# Data shown start
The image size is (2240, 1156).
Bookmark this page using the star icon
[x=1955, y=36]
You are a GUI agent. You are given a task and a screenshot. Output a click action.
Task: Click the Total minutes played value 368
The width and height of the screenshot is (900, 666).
# Data shown end
*What the task requires*
Rewrite the lines above as a numbered list, leaving out any blank lines.

*Exercise answer*
1. The image size is (2240, 1156).
2. Bookmark this page using the star icon
3. [x=1955, y=36]
4. You are a GUI agent. You are given a task and a screenshot. Output a click action.
5. Task: Click the Total minutes played value 368
6. The width and height of the screenshot is (900, 666).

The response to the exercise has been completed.